**Document section**
☆ ☆ ☆ ☆

But most importantly, this does not change the key message. We have lots of work to do and there is a significant opportunity in this business to to get margins in line with peers. Going back to the top then, revenue in 2024 saw a decline of 18%, reflecting previously mentioned one of benefit of our BMO2 contract, prior year contract losses and lower volumes within our telecoms vertical that are expected to remain subdued in 2025. Operating losses were $6,000,000 compared to $4,000,000 losses in the prior year, As prior year losses of $4,000,000 benefited from the exit of the previous VMO2 contract that delivered a one off accelerated DI release of $10,000,000 and a further DI of 8,000,000 Without this, the business would have made losses of 22,000,000 in 2023. So during the year, we delivered material cost savings by significantly reducing our footprint in property and increasing our nearshore and offshore activities through the opening of the new global delivery centers in Bulgaria and South Africa.

Speaker 1

However, these savings were partly offset with the reduction of volumes, the continued investment on new technology products with our hyperscaler partners and on a year on year basis, the non repeat of the twenty twenty three one offs. Operating cash flow was close to nil during the year, reducing from 20,000,000 in the prior year that benefited from timing of payments with VMO2. Moving on to our pensions business in capital experience, during 2024, revenue increased by 5.1%, volume increases so we saw volume increases with clients like PIK together with some benefit of indexation. Operating profit improved by 8.5%, supported by the savings from our cost reduction program and operational leverage from growth. Cash conversion also improved to 98% as we worked hard to improve our billing cycles to drive what should be a more appropriate level of cash conversion for this business.

☆ ☆ ☆ ☆

Word and element location data
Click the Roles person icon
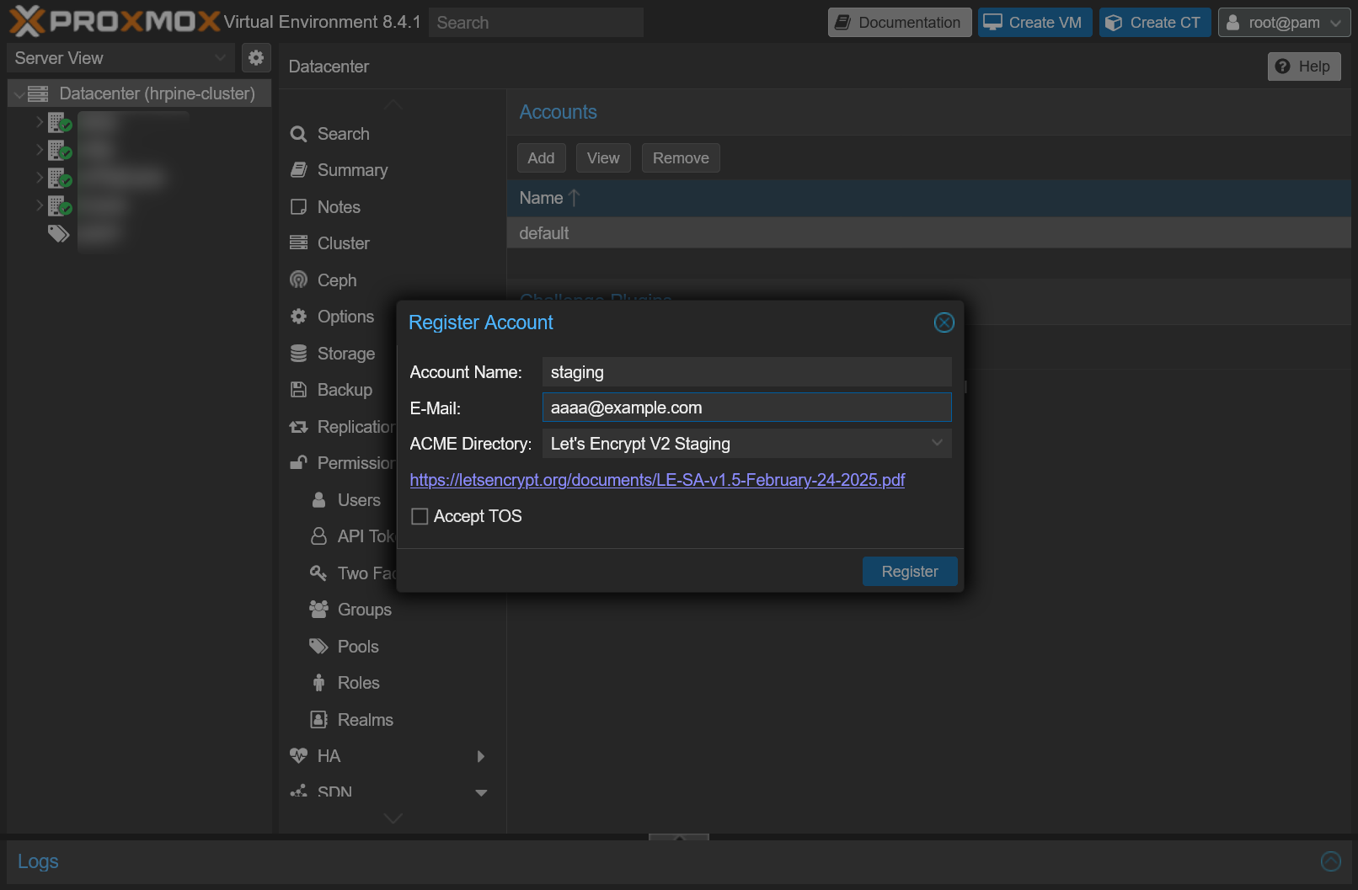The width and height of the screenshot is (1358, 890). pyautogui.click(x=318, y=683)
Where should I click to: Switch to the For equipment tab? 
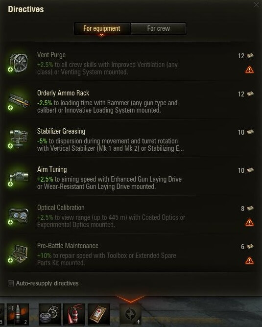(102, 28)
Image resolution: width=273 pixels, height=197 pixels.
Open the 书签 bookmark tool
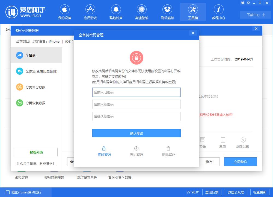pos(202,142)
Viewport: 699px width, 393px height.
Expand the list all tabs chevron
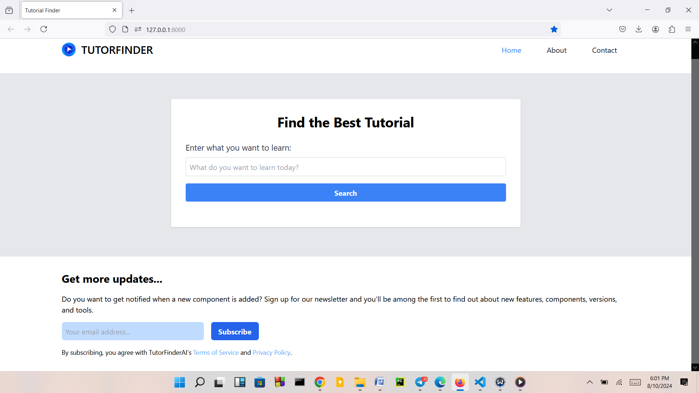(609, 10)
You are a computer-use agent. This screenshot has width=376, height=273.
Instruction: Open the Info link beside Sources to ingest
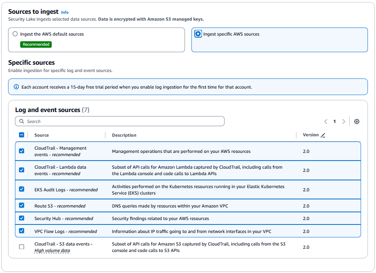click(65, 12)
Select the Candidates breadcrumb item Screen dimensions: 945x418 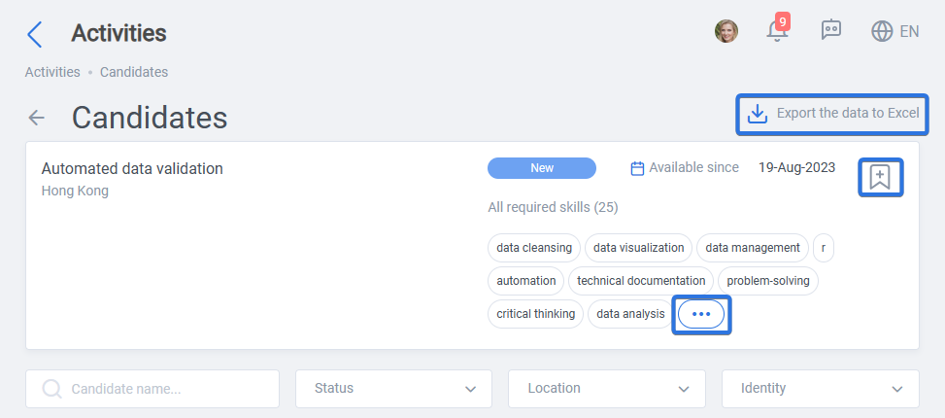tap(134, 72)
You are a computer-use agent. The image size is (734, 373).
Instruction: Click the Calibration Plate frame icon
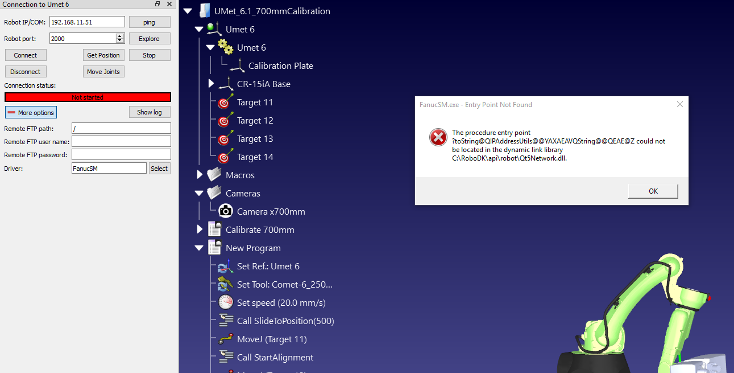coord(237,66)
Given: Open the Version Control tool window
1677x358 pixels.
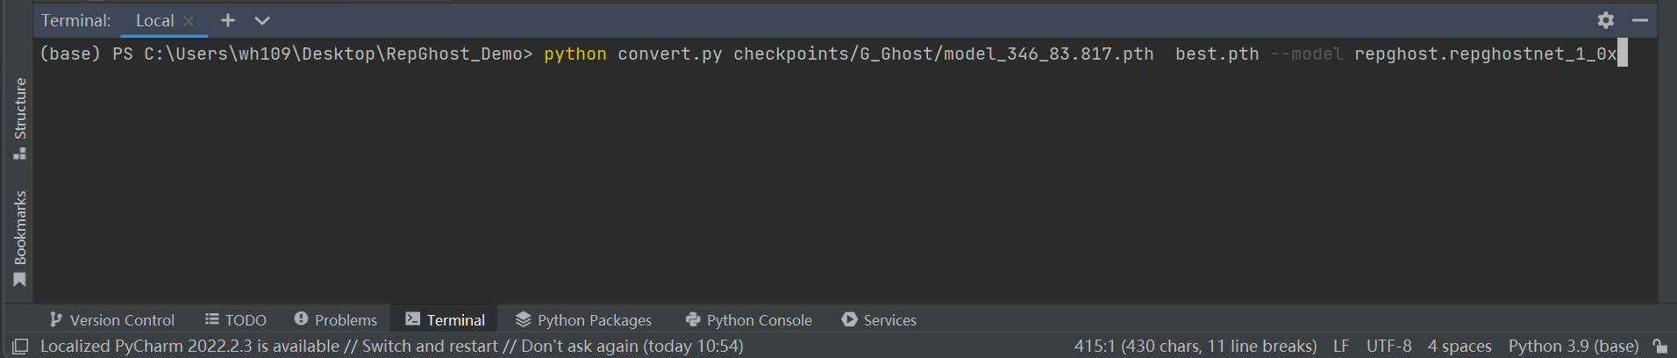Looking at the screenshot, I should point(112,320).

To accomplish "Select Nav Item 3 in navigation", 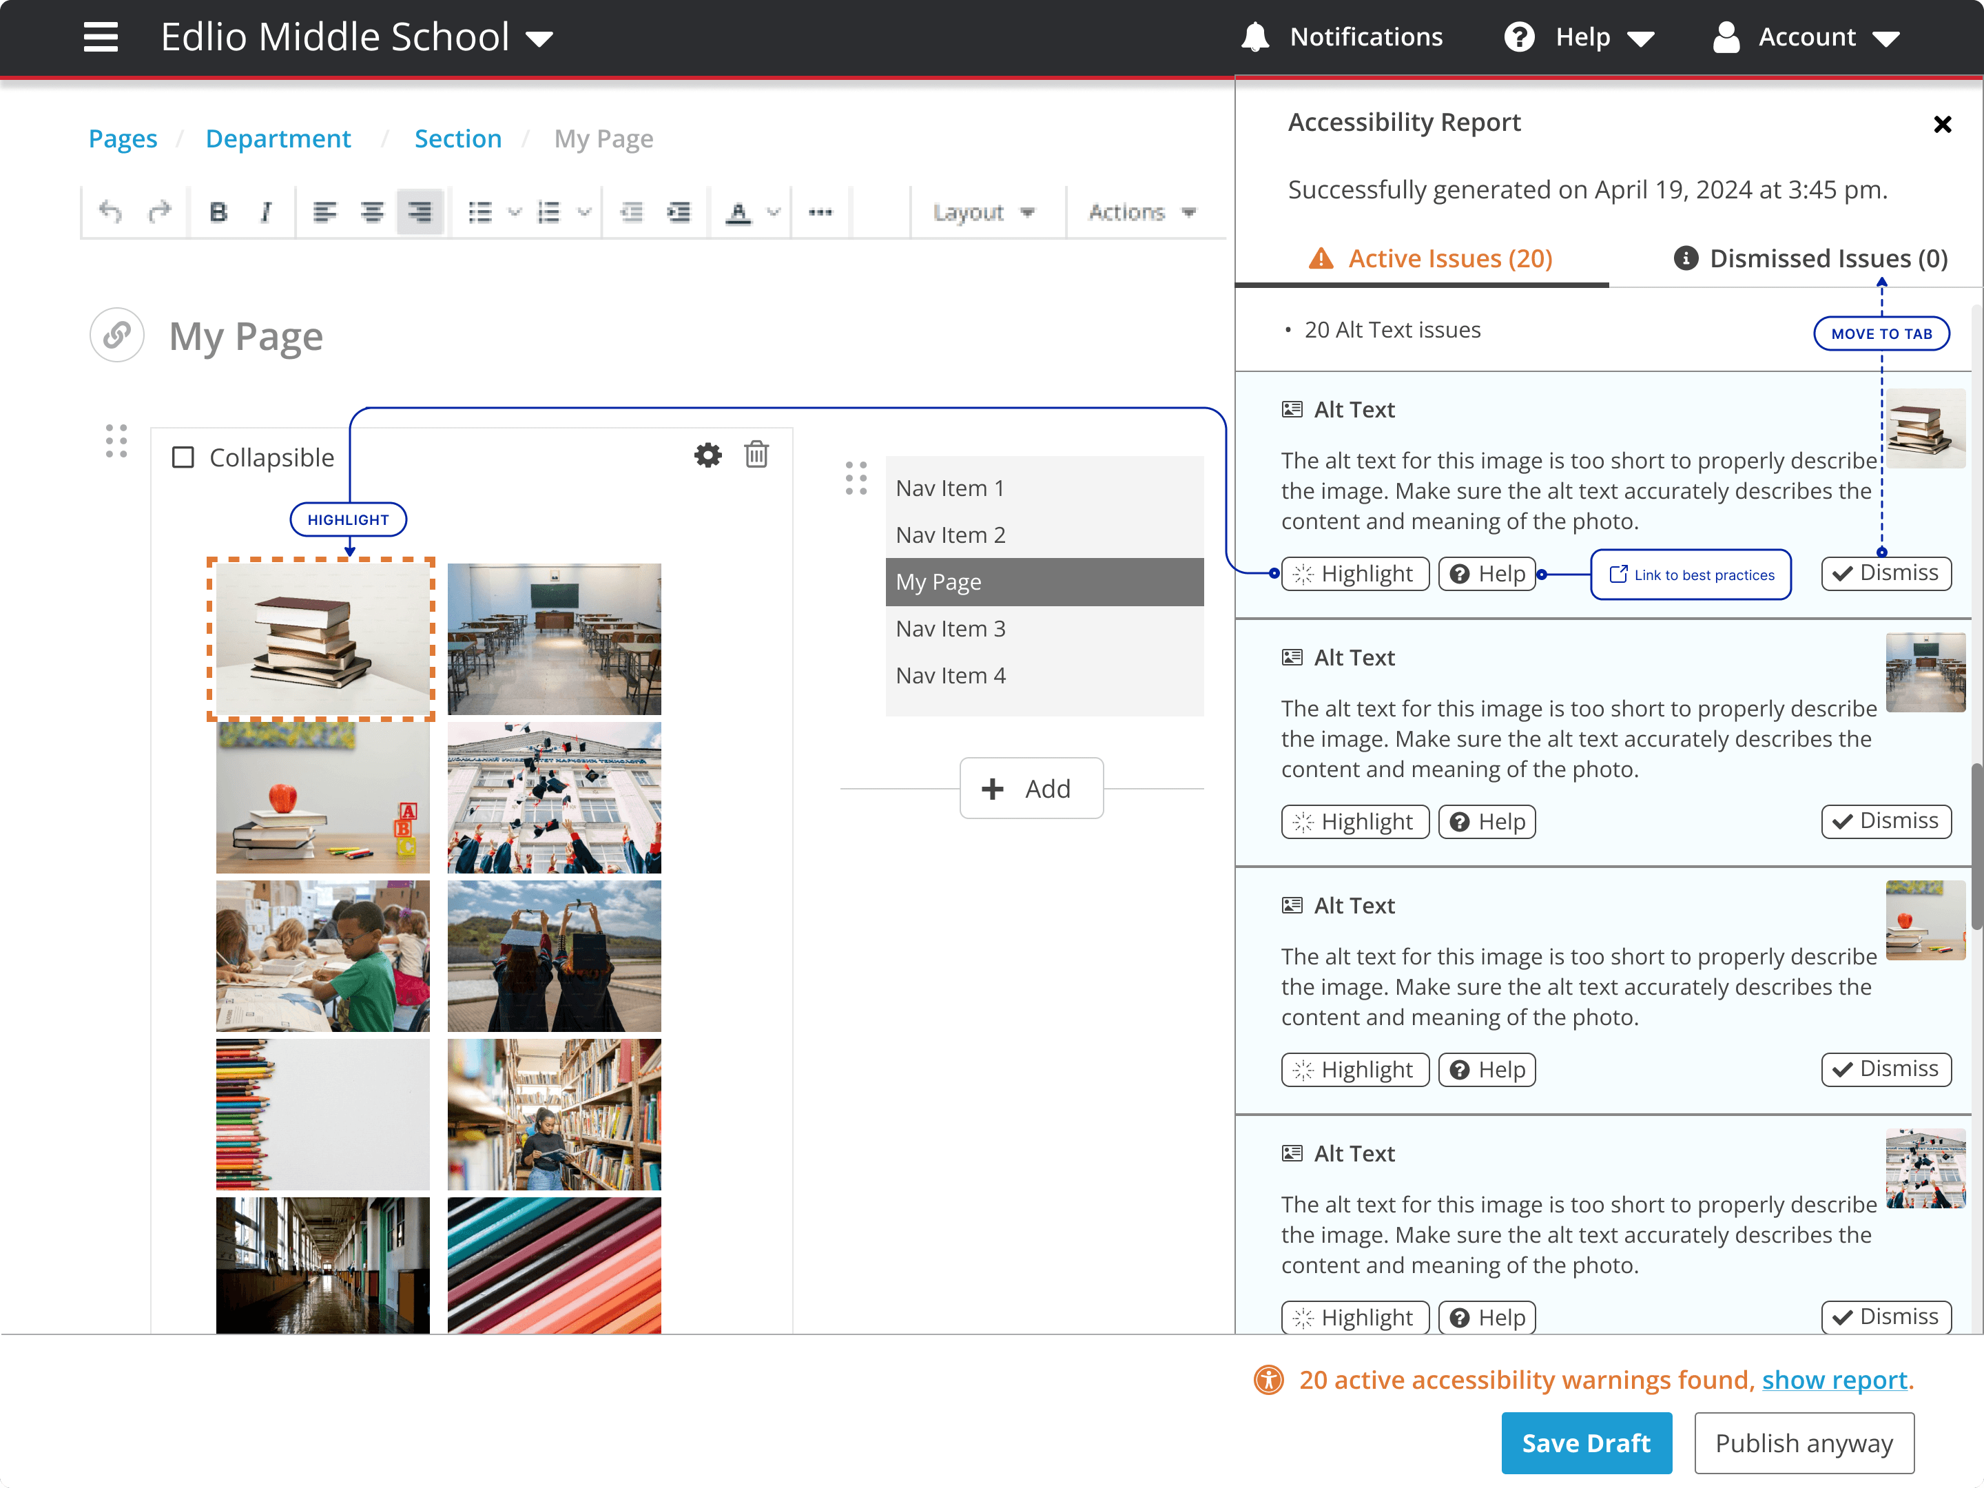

☆ ☆ ☆ ☆

Please carry on the earnings call remarks about 2024 results with new text that follows the final sentence.

**Result for this exercise**
Speaker 1

Turning the page to our largest remaining managed for value business. Regulated services is mostly our closed book life and pensions business, where we have made significant progress agreeing to exit contracts during 2024, including the agreement to exit a client signed last month and we will deliver these exits over the coming years. Exits are now agreed with all but one customer with whom we remain in active dialogue. As a result of these exits, as expected, we saw a decline in revenue and profit in 2024. Additionally, you remember that 2023 included a $24,000,000 1 off commercial settlement and a cash one off from a contract termination.

Speaker 1

Cash consumption of this business during 2024 was $14,000,000 reflecting payments from customers as we exit them. And we continue to expect cash cost of around million per annum. As you well know, this is one of our highest priority areas to resolve. We have made huge progress during 2024 and the beginning of '20 '20 '5. And we have good engagements in discussions to exit our last customer.

Speaker 1

We will provide an update when we get to our resolution. Moving on now to cash flow on the next slide. Our EBITDA was 186,000,000, 10 million lower than the previous year. And this was mainly driven by lower depreciation and amortization due to the continued progress in our property rationalization program. We then see the net of deferred income and CFA 2024 showing a more normalized level of around $50,000,000 compared to $100,000,000 in previous years.

Speaker 1

Other working capital shows a $53,000,000 negative outflow, reflecting a more sustainable working capital management approach in 2024 and the non repeat of payment phasing on the VMO2 contract in 2023. Non cash and other adjustments include mainly movement from provisions that get us to operating cash flow of EUR 72,000,000 in 2024. Operating cash conversion in the round mostly reflects the reduction of TI and CFA to a more normalized level and the adjustments to a more sustainable working capital in 2024. I expect cash conversion in 2025 to be around 55% to 65%. We then have the end of the pension deficit contributions, remaining costs associated with the cyber incident and the cost to achieve our cost reduction program that delivered $140,000,000 of annualized savings in 2024, well ahead of schedule.

Speaker 1

All of this left us with $16,000,000 of cash generating from operations, excluding business exits. So now turning to the remaining parts of the cash flow and net debt. We start at the top of left it in the previous slide with a 16,000,000 cash generated from operations. We then invested 50,000,000 in CapEx, in contract delivery, cyber and new technology GE solutions. We paid our interest and taxes for $41,000,000 and we saw the steady reduction of lease payments at $48,000,000 as we continue our property rationalization program.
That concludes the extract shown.